**MATERIAL PROVIDED:**

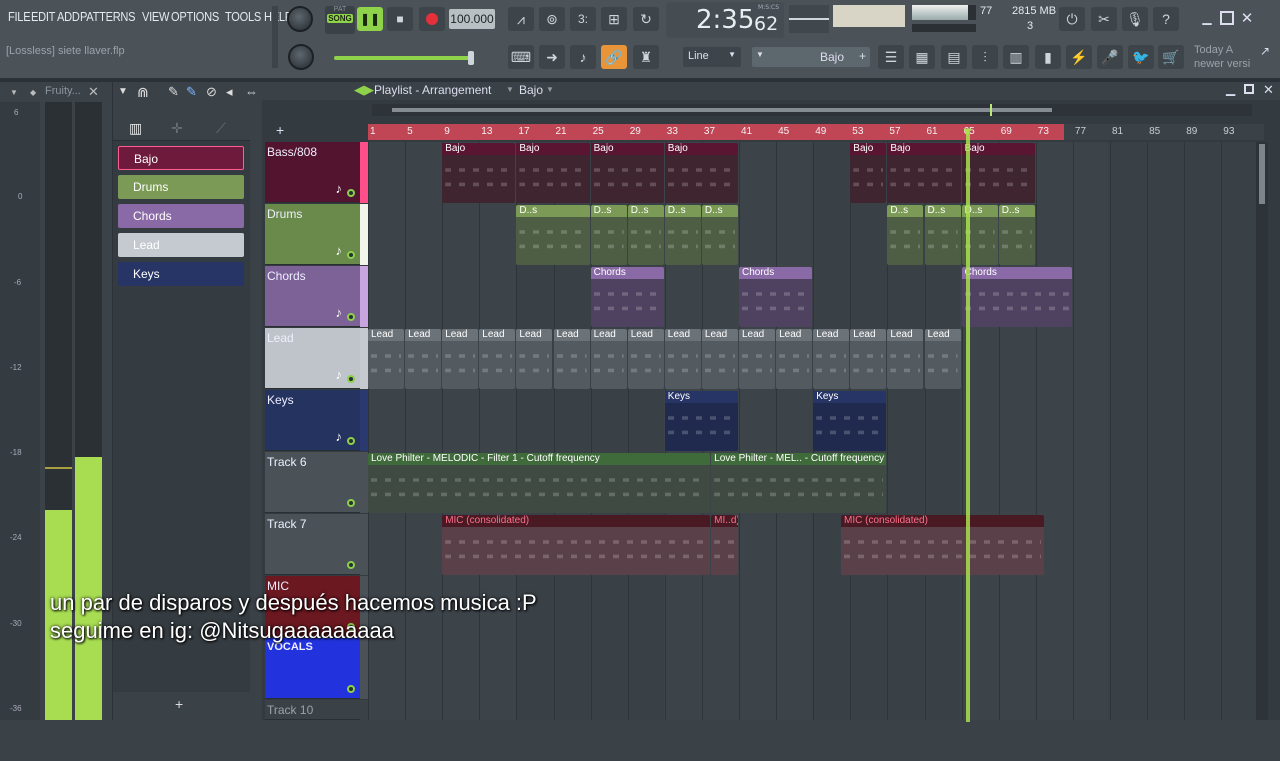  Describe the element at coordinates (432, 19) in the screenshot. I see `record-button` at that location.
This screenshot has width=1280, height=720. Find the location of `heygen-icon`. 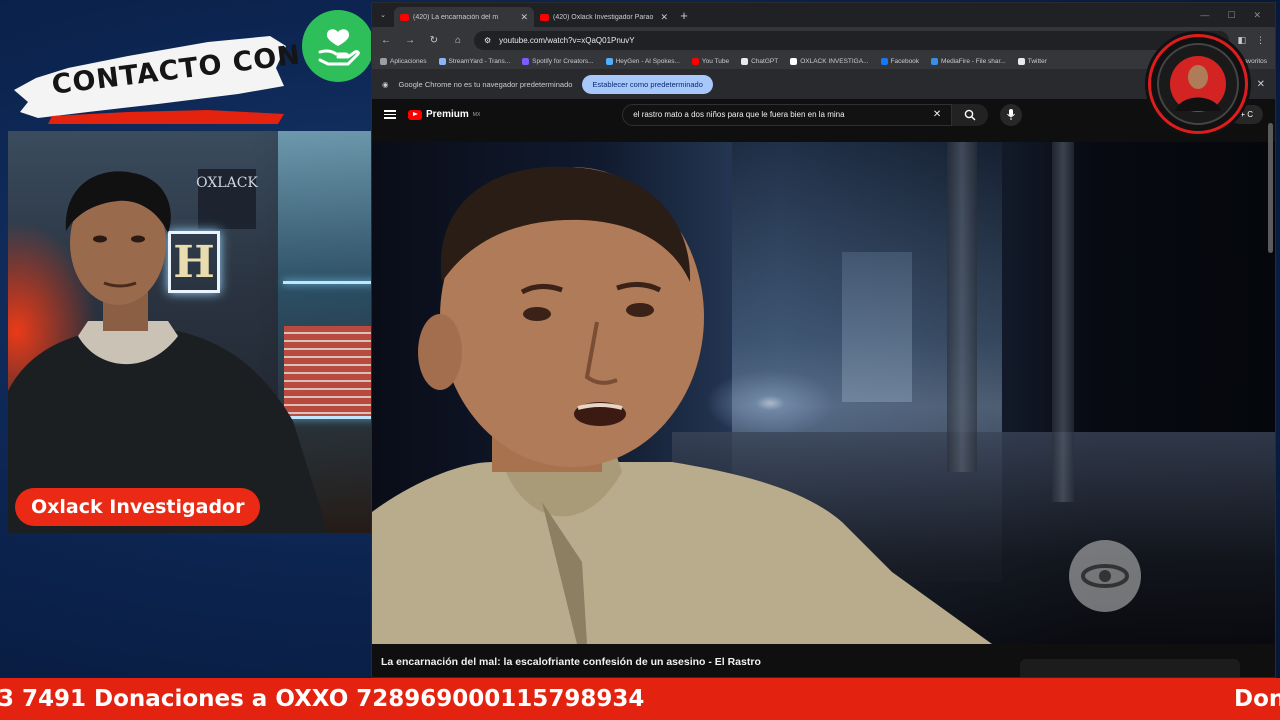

--

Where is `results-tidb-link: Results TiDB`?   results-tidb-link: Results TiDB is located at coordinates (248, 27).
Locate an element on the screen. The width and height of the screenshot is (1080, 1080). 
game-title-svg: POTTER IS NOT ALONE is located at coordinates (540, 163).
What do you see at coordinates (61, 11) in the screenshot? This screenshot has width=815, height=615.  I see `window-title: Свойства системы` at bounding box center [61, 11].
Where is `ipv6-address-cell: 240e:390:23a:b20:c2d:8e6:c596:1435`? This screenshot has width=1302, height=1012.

==

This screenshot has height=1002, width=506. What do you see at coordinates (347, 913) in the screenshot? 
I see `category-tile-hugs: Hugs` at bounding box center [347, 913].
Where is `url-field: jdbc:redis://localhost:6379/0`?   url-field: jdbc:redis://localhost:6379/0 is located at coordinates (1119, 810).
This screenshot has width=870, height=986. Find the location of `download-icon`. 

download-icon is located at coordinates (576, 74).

**EXERCISE DETAILS:**
Quote the rows from the line containing "Describe the element" through the line containing "This screenshot has width=1280, height=720.", and leave the pictures out of your answer.

**EXERCISE ANSWER:**
  Describe the element at coordinates (432, 19) in the screenshot. I see `record-button` at that location.
This screenshot has width=1280, height=720. Find the location of `heygen-icon`. 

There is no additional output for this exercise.